Set exercise: Return the lines of the records below verbatim, from the line containing "Like josephjxck's Serie A comment" through the end of the records.

[Items from a data source]
>> BEGIN

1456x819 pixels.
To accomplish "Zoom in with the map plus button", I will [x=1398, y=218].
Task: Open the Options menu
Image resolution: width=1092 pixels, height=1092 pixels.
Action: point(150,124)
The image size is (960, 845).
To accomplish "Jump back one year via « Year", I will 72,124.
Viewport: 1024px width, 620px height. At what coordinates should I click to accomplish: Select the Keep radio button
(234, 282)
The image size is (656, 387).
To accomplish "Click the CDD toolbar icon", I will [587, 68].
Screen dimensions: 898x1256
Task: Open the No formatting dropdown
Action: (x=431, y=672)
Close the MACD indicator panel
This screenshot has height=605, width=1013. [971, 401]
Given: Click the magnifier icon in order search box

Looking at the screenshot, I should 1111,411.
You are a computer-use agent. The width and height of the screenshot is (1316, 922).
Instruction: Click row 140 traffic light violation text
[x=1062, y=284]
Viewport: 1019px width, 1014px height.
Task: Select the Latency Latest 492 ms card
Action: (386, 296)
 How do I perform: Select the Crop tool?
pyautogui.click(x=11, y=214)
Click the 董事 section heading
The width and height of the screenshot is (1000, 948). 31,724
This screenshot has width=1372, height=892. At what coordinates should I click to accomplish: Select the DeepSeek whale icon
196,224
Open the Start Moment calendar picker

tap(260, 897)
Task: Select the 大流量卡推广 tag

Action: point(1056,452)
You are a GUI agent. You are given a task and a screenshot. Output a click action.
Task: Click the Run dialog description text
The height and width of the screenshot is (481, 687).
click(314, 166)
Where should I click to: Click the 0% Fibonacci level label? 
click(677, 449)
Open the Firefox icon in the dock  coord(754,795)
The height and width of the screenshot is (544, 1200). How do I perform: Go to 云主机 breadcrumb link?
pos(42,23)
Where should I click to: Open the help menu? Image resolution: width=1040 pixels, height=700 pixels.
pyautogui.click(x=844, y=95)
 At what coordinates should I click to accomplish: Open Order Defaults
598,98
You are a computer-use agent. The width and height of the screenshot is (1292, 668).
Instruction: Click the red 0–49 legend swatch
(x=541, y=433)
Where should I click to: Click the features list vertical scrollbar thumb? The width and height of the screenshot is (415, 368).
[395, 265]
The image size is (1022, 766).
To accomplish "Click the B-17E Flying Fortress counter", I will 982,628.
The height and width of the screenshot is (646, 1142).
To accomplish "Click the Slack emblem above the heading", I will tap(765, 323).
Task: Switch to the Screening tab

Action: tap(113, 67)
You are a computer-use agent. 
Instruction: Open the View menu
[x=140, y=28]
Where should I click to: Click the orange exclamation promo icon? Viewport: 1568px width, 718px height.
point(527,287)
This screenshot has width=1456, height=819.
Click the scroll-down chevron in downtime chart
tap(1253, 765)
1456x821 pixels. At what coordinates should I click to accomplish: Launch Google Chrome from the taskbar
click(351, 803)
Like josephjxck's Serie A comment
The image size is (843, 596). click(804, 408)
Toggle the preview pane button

>> END

Output:
Like josephjxck's Serie A comment
The image size is (843, 596). click(804, 408)
Toggle the preview pane button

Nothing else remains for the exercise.